Uday Shankar Ishan Chatterjee

MUMBAI: By partnering with Nielsen, Uday Shankar and Ishan Chatterjee have revolutionised the way advertising revenue is allocated in media. With all relevant consumption metrics now accessible, brands and managers can accurately measure the return on investment for ads on the JioHotstar platform.     

Previously, advertisers relied on distributor and retailer feedback to gauge the impact of TV or OTT ad campaigns or simply trusted platform-provided figures on watch times and engagement. This lack of transparency led many senior marketing executives to lament that half their advertising budget was wasted—without knowing which half.     
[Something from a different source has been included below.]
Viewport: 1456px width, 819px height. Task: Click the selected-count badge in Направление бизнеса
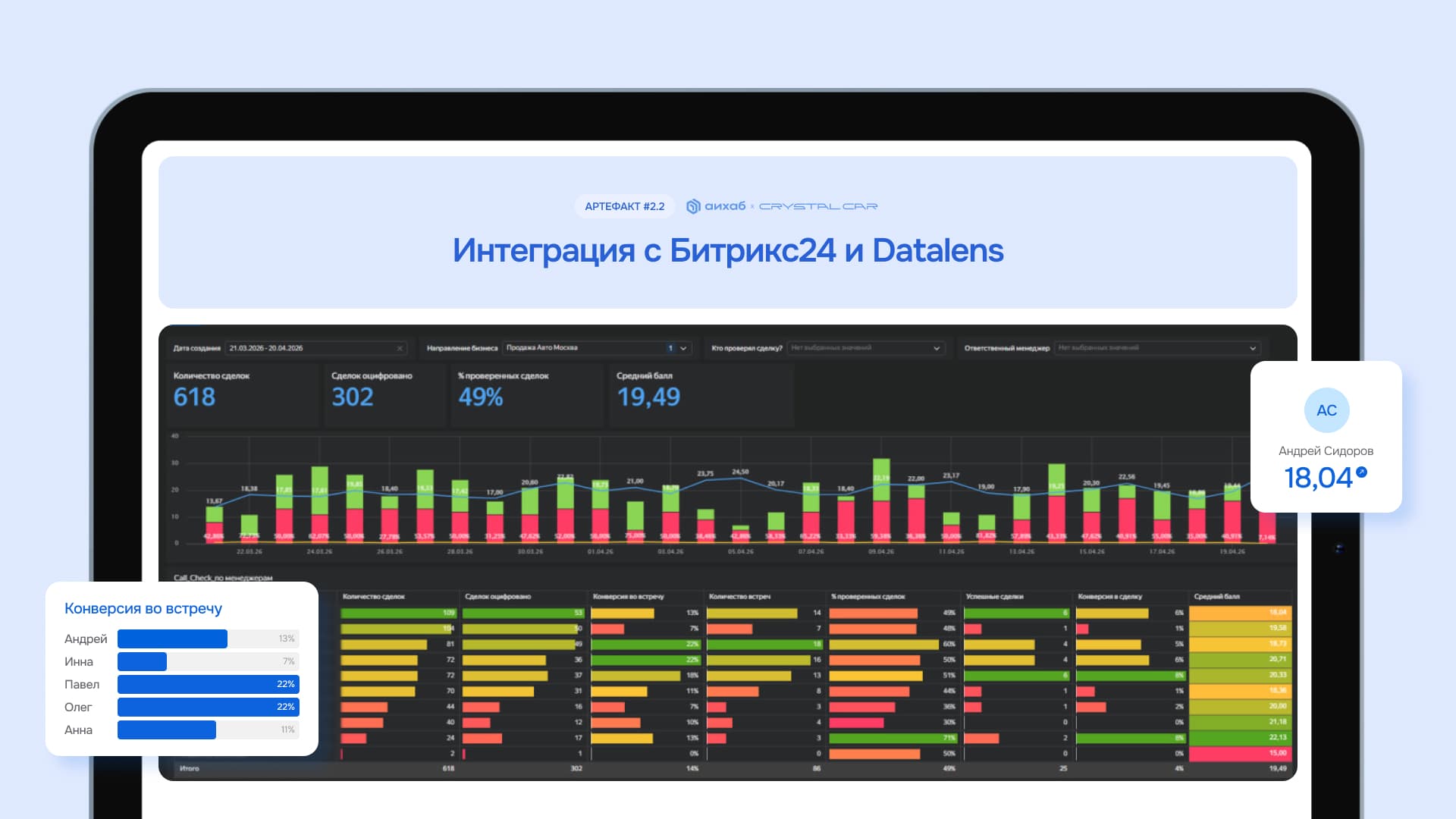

Now, with JioHotstar exposing detailed consumer engagement data, transparency is paramount. Competitors such as Sony, Zee5, and MX Player will face pressure to disclose their own engagement metrics, which are likely to fall far short of JioHotstar’s. With 50 million subscribers, JioHotstar’s numbers will set a new benchmark, challenging the credibility of figures previously reported by other streaming services.     

Will Nielsen’s dashboards validate or debunk existing industry claims? Will this new transparency drive up unit pricing for OTT ad spots or cause a market correction?

sports watcher     

Some believe smaller OTT platforms could benefit from JioHotstar’s initiative, as advertisers gain confidence in exploring alternative options.     
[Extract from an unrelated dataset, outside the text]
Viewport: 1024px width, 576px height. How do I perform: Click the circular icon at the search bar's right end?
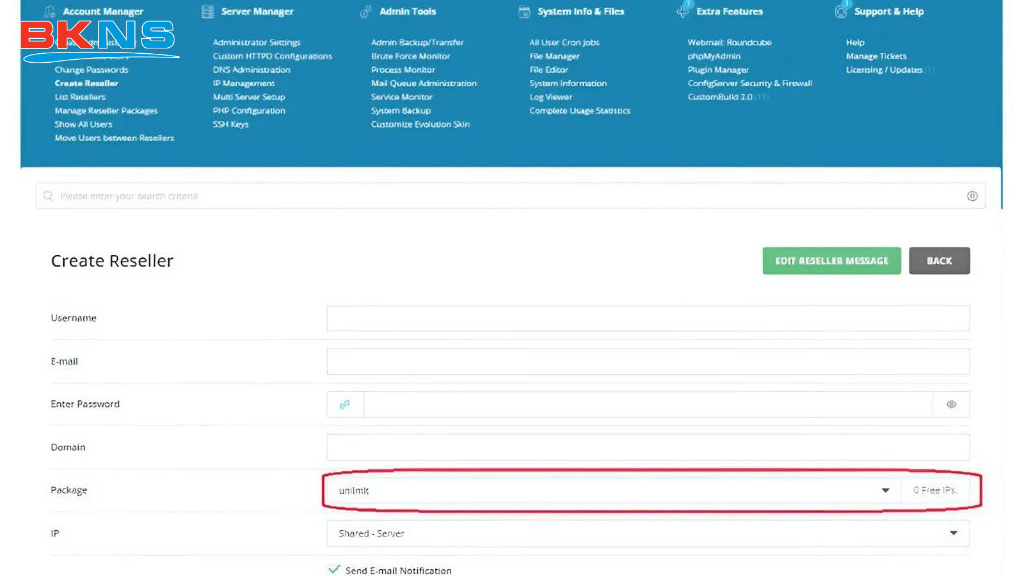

“The battle for advertising video revenue is primarily between Alphabet, Meta, and other players, while retail commerce giants such as Amazon, Flipkart, and Swiggy are evolving into media powerhouses, attracting thousands of crores in ad spending. The first two dominate 70 per cent of India’s digital ad spend. Transparency measures like JioStar’s could shift investment from Alphabet and Meta to other video platforms as the ad market expands,” observes an industry expert.     

To capitalise on this shift, Uday Shankar has launched sports channels in multiple languages in both standard and high definition. The true impact of JioStar’s transformation of the sports vertical will likely become evident later this year, as marketers, agencies, cable operators, aggregators, and DTH platforms assess the platform’s potential. Subscription and advertising revenue are expected to surge.

Digital advertising has long been a black box, with advertisers investing heavily in Meta and Alphabet despite knowing there’s wastage—largely because of the strength of their data, even though it’s self-reported.

In an effort to bring more transparency, Google has been encouraging third-party tech solution providers outside its ecosystem through programs like YTMP, where Channel Factory plays a role, particularly for YouTube advertisers.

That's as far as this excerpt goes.